About
2V was honestly started out of a personal need. I always had difficulty understanding and applying the scriptures to my life. Eventually, after a while, even though I couldn't necessarily explain them with words, the Lord would reveal them to me through comics and illustrations. That's where Visual Verse Design Studio (shortened as 2V) was born.
With all of the things the Lord has me doing between the Bible plans, the blog, the podcast, the illustrations, serving at the church; whatever it is, my motivation for it all is to ignite a love for the Word of God in believers of all stages of their journey. After all, it is our spiritual sword.
My Testimony
Before coming to Christ art was always a way for me to express myself. I always loved seeing the reactions and hearing the stories of how my work touched people. I always enjoyed semi-realistic portraiture, and sure it was impressive, but that meant nothing to me without purpose. The fact that there is a potential that someone can experience the love of Jesus through my art is mind-blowing. But I truly give all the glory to God.

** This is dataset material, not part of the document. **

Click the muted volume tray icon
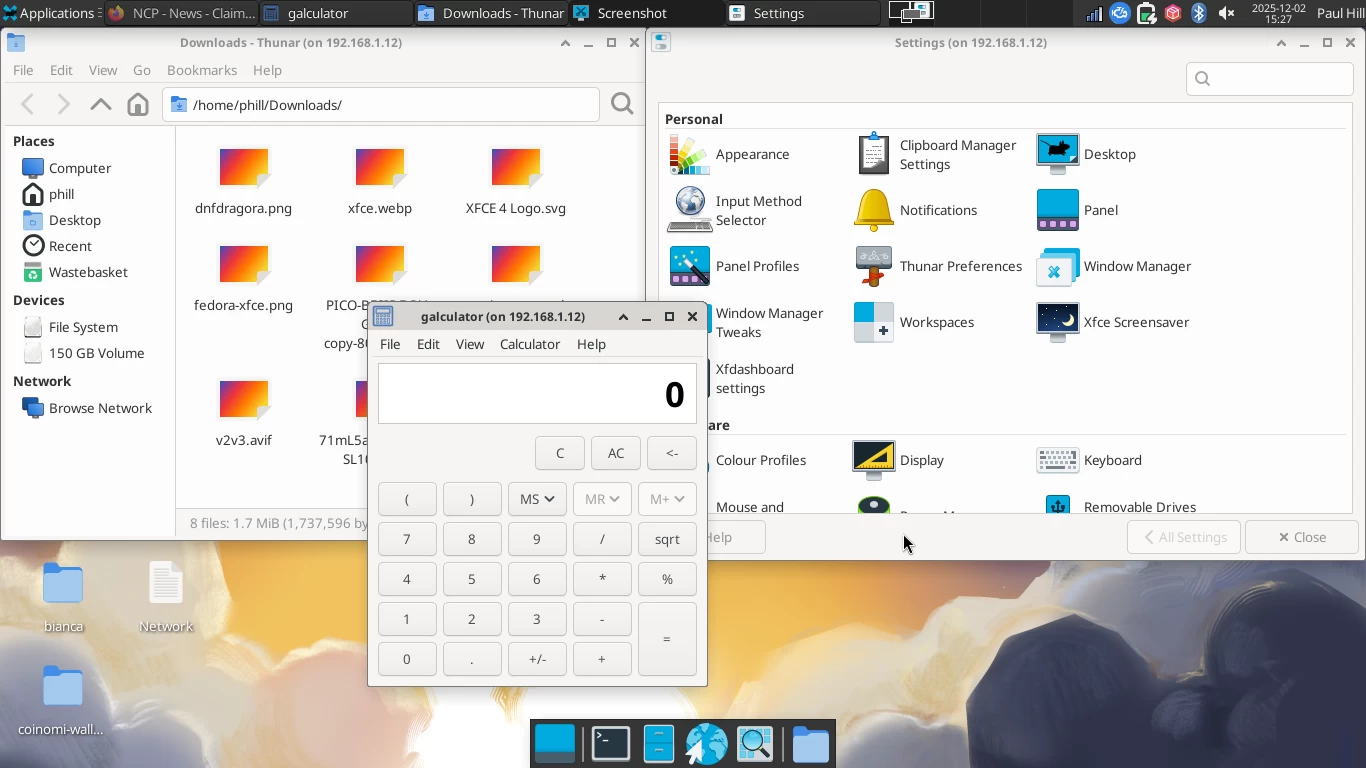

When I surrendered my art and creativity to him in November 2022 I had no clue what it would look like. After clearing out my studio, I told the Lord, "Even if I never pick up a paintbrush another day in my life, I don't want it if you're not there".
And that makes me choke up even thinking about it because now looking back that was a huge sacrifice for me to make. Art was my life, my career, my entire personality, it was all I talked about. Most days I fell asleep painting and woke up to do it all over again.
But at the time it was so easy for me to give it up because I knew He had something greater. And the scariest part of it was that I truly meant what I said. If He is not there I don't want it. I've lived much of my life separated from Him and once you experience that love, nothing else can fulfill.
I will never be able to put into words how good He has been to me, but this is the love I truly hope you feel through this page. There is so much suffering and heartache in the world that just goes to prove how much we are in need of a Savior. But the truth is that Jesus is knocking at the door, just waiting for us to let Him in.